Supplied material:
————————
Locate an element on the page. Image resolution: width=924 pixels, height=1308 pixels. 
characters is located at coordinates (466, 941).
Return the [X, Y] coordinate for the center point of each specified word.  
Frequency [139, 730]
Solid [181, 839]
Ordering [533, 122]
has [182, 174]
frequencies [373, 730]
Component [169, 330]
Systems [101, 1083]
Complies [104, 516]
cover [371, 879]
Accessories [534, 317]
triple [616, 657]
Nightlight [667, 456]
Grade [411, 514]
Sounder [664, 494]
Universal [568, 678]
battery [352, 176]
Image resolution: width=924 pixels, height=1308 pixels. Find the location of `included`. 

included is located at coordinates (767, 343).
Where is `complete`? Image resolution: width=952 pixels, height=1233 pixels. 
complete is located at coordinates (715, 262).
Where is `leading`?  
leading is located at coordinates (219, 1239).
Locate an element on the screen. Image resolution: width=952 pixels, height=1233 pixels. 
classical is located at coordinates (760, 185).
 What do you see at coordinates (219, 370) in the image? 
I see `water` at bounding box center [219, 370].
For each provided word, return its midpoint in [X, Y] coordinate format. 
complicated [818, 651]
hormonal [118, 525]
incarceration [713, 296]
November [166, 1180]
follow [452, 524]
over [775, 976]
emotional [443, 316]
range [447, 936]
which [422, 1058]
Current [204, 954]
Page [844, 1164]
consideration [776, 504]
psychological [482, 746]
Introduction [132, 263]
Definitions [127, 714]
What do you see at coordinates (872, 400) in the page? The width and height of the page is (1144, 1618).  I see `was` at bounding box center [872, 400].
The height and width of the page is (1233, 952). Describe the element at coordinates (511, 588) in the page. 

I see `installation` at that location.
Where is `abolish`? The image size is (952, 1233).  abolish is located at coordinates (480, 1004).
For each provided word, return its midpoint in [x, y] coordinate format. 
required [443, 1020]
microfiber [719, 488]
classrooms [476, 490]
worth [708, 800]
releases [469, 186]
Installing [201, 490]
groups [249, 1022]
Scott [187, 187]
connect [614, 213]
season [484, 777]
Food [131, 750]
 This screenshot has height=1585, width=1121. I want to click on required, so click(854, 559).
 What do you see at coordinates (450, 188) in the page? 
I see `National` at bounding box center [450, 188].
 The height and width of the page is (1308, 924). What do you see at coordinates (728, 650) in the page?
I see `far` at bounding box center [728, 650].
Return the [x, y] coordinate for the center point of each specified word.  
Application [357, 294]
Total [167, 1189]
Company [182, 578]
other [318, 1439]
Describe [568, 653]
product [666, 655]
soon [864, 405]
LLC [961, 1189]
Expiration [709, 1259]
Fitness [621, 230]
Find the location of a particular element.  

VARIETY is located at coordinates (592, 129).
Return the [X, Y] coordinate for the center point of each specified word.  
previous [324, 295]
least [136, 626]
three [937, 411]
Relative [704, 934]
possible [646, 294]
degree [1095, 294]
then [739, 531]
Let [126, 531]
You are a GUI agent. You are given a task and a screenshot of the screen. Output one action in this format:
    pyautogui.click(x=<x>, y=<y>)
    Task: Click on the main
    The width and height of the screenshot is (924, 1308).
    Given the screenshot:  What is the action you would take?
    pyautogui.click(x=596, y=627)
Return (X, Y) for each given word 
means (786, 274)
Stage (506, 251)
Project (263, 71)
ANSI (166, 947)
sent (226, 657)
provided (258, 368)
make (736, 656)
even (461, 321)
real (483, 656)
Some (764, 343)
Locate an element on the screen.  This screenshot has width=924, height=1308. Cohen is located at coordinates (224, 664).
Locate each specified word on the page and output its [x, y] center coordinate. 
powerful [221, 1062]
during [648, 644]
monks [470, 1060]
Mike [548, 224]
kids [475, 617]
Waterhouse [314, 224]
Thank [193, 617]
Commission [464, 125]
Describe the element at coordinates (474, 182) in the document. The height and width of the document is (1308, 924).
————————
Aim: Retype every line of the listing above word for word.

Result of this exercise:
Locate an element on the page. Image resolution: width=924 pixels, height=1308 pixels. 
characters is located at coordinates (466, 941).
Return the [X, Y] coordinate for the center point of each specified word.  
Frequency [139, 730]
Solid [181, 839]
Ordering [533, 122]
has [182, 174]
frequencies [373, 730]
Component [169, 330]
Systems [101, 1083]
Complies [104, 516]
cover [371, 879]
Accessories [534, 317]
triple [616, 657]
Nightlight [667, 456]
Grade [411, 514]
Sounder [664, 494]
Universal [568, 678]
battery [352, 176]
Image resolution: width=924 pixels, height=1308 pixels. Find the location of `included`. 

included is located at coordinates (767, 343).
Where is `complete`? Image resolution: width=952 pixels, height=1233 pixels. 
complete is located at coordinates (715, 262).
Where is `leading`?  
leading is located at coordinates (219, 1239).
Locate an element on the screen. Image resolution: width=952 pixels, height=1233 pixels. 
classical is located at coordinates (760, 185).
 What do you see at coordinates (219, 370) in the image? 
I see `water` at bounding box center [219, 370].
For each provided word, return its midpoint in [X, Y] coordinate format. 
complicated [818, 651]
hormonal [118, 525]
incarceration [713, 296]
November [166, 1180]
follow [452, 524]
over [775, 976]
emotional [443, 316]
range [447, 936]
which [422, 1058]
Current [204, 954]
Page [844, 1164]
consideration [776, 504]
psychological [482, 746]
Introduction [132, 263]
Definitions [127, 714]
What do you see at coordinates (872, 400) in the page? The width and height of the page is (1144, 1618).  I see `was` at bounding box center [872, 400].
The height and width of the page is (1233, 952). Describe the element at coordinates (511, 588) in the page. 

I see `installation` at that location.
Where is `abolish`? The image size is (952, 1233).  abolish is located at coordinates (480, 1004).
For each provided word, return its midpoint in [x, y] coordinate format. 
required [443, 1020]
microfiber [719, 488]
classrooms [476, 490]
worth [708, 800]
releases [469, 186]
Installing [201, 490]
groups [249, 1022]
Scott [187, 187]
connect [614, 213]
season [484, 777]
Food [131, 750]
 This screenshot has height=1585, width=1121. I want to click on required, so click(854, 559).
 What do you see at coordinates (450, 188) in the page? 
I see `National` at bounding box center [450, 188].
 The height and width of the page is (1308, 924). What do you see at coordinates (728, 650) in the page?
I see `far` at bounding box center [728, 650].
Return the [x, y] coordinate for the center point of each specified word.  
Application [357, 294]
Total [167, 1189]
Company [182, 578]
other [318, 1439]
Describe [568, 653]
product [666, 655]
soon [864, 405]
LLC [961, 1189]
Expiration [709, 1259]
Fitness [621, 230]
Find the location of a particular element.  

VARIETY is located at coordinates (592, 129).
Return the [X, Y] coordinate for the center point of each specified word.  
previous [324, 295]
least [136, 626]
three [937, 411]
Relative [704, 934]
possible [646, 294]
degree [1095, 294]
then [739, 531]
Let [126, 531]
You are a GUI agent. You are given a task and a screenshot of the screen. Output one action in this format:
    pyautogui.click(x=<x>, y=<y>)
    Task: Click on the main
    The width and height of the screenshot is (924, 1308).
    Given the screenshot:  What is the action you would take?
    pyautogui.click(x=596, y=627)
Return (X, Y) for each given word 
means (786, 274)
Stage (506, 251)
Project (263, 71)
ANSI (166, 947)
sent (226, 657)
provided (258, 368)
make (736, 656)
even (461, 321)
real (483, 656)
Some (764, 343)
Locate an element on the screen.  This screenshot has width=924, height=1308. Cohen is located at coordinates (224, 664).
Locate each specified word on the page and output its [x, y] center coordinate. 
powerful [221, 1062]
during [648, 644]
monks [470, 1060]
Mike [548, 224]
kids [475, 617]
Waterhouse [314, 224]
Thank [193, 617]
Commission [464, 125]
Describe the element at coordinates (474, 182) in the document. The height and width of the document is (1308, 924).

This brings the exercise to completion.